Saved entries

BEGIN

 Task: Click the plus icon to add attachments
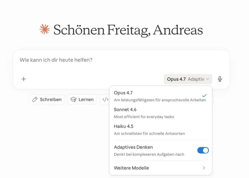coord(24,79)
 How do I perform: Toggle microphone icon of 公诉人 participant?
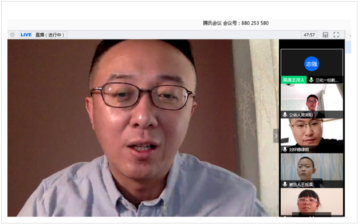285,115
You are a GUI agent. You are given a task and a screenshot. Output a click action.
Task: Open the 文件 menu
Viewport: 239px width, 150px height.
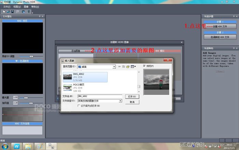pyautogui.click(x=7, y=7)
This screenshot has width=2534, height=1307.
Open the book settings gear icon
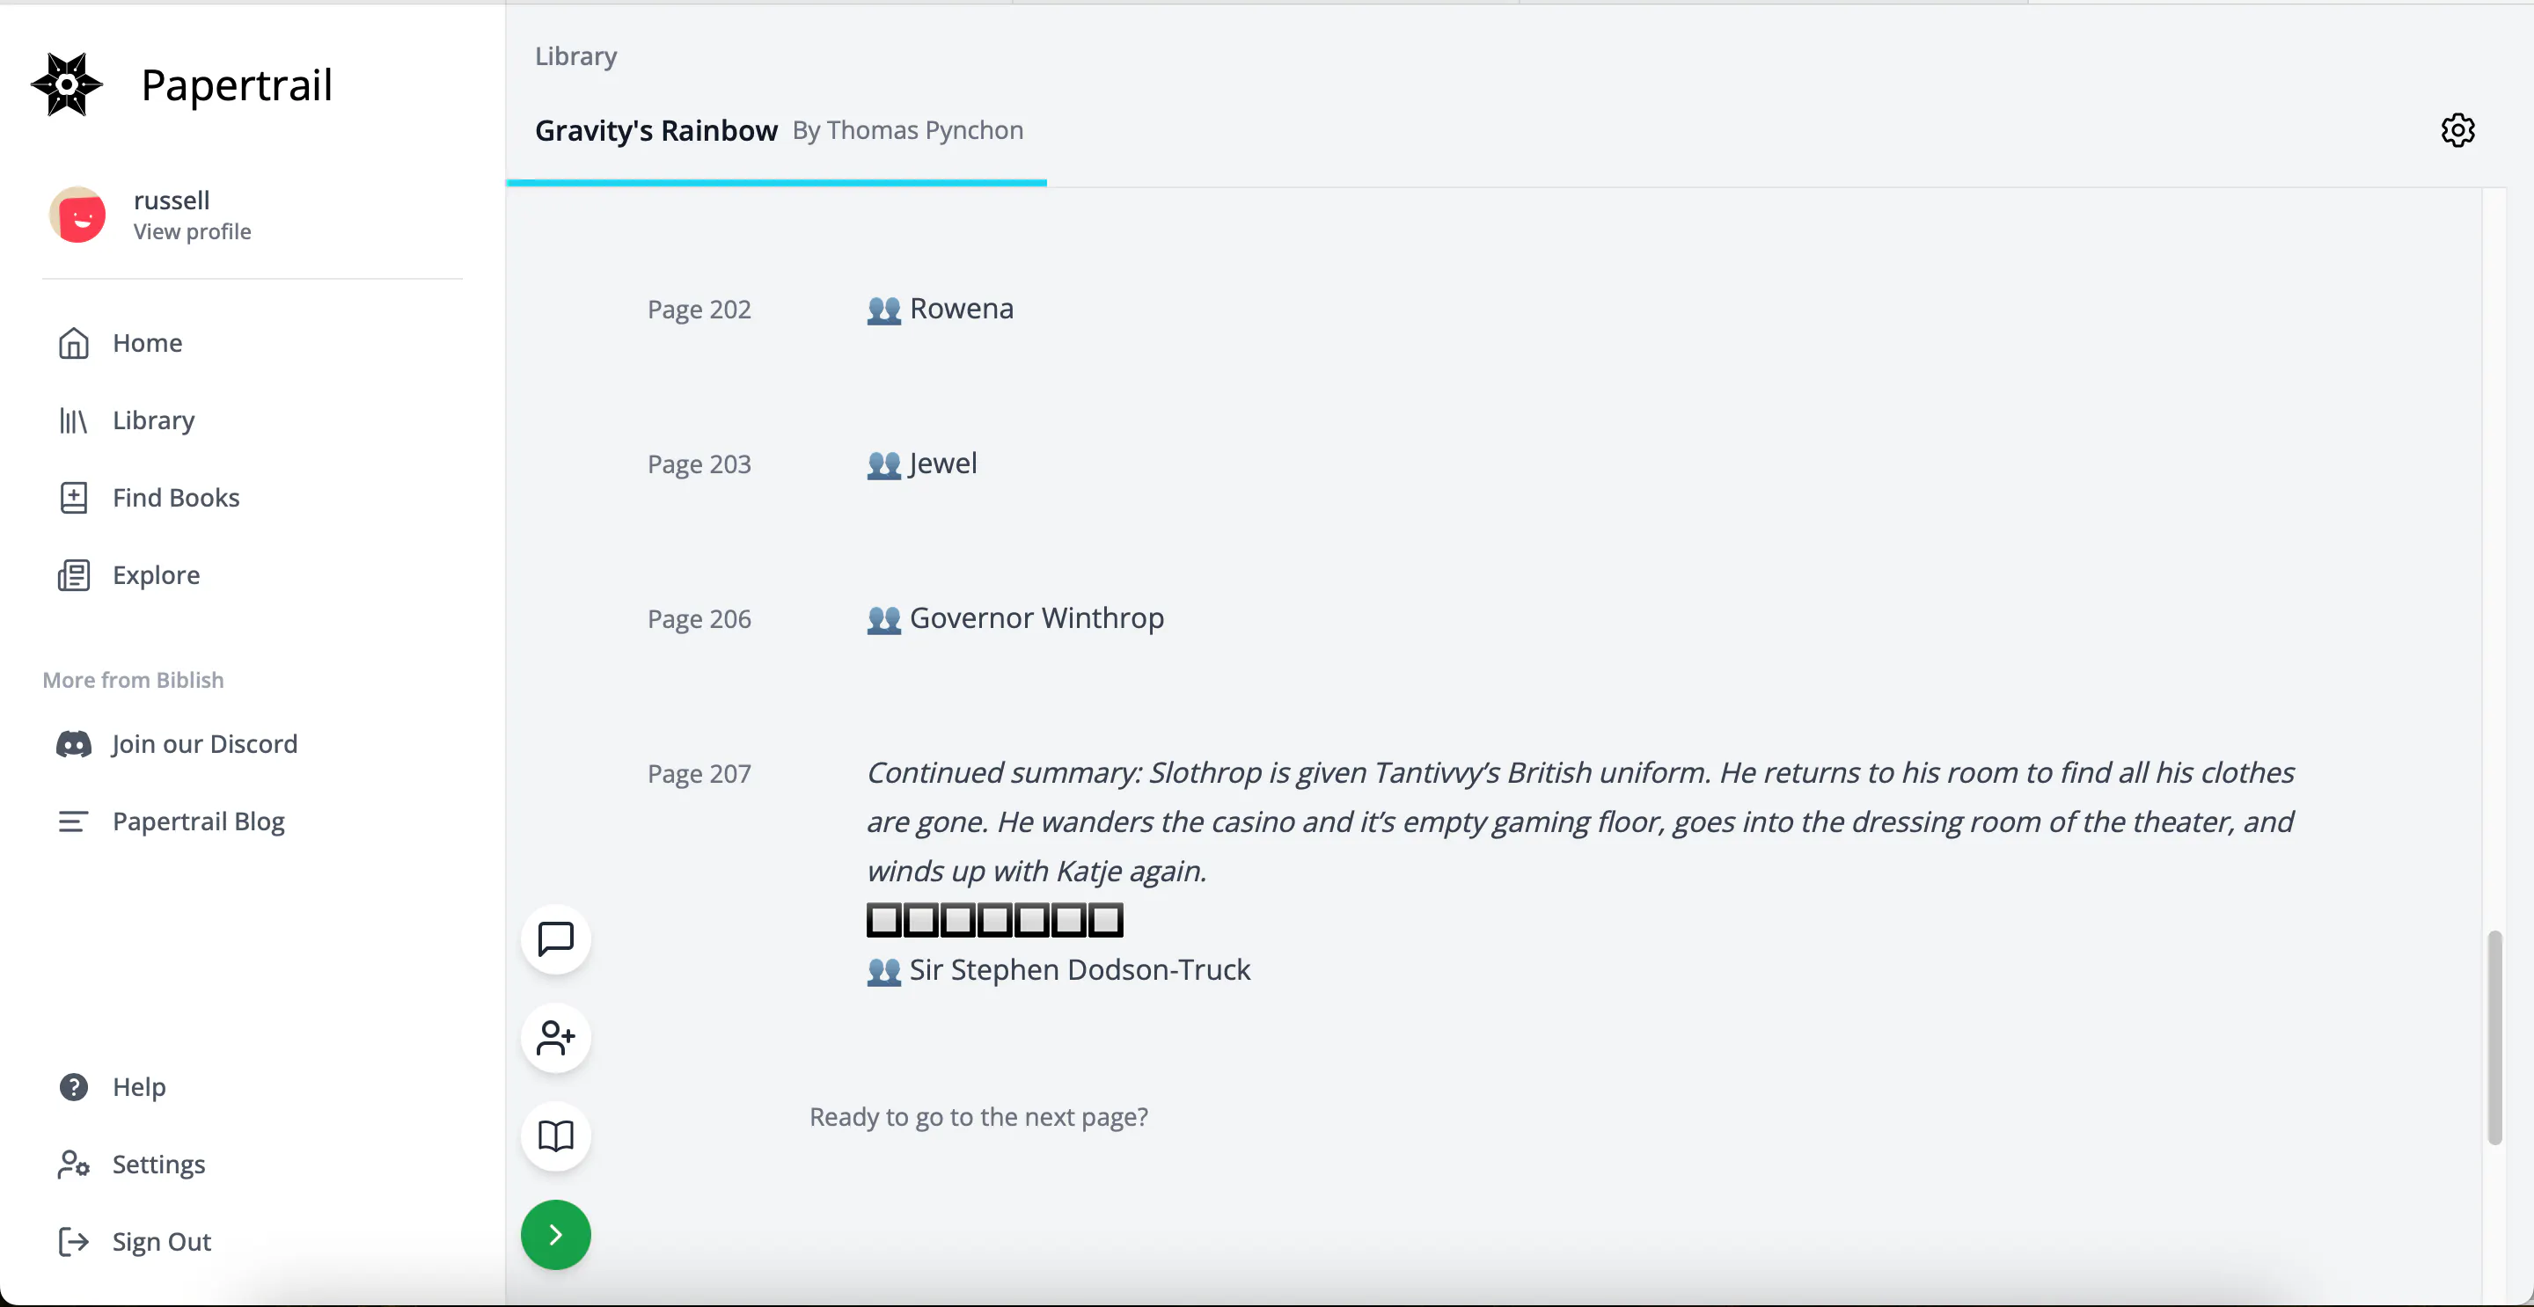point(2457,130)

END

### Activity:
Leave out the pictures and output the rest of the records exactly.

### Result below:
 Task: Click the plus icon to add attachments
coord(24,79)
 How do I perform: Toggle microphone icon of 公诉人 participant?
285,115
You are a GUI agent. You are given a task and a screenshot. Output a click action.
Task: Open the 文件 menu
Viewport: 239px width, 150px height.
pyautogui.click(x=7, y=7)
This screenshot has width=2534, height=1307.
Open the book settings gear icon
point(2457,130)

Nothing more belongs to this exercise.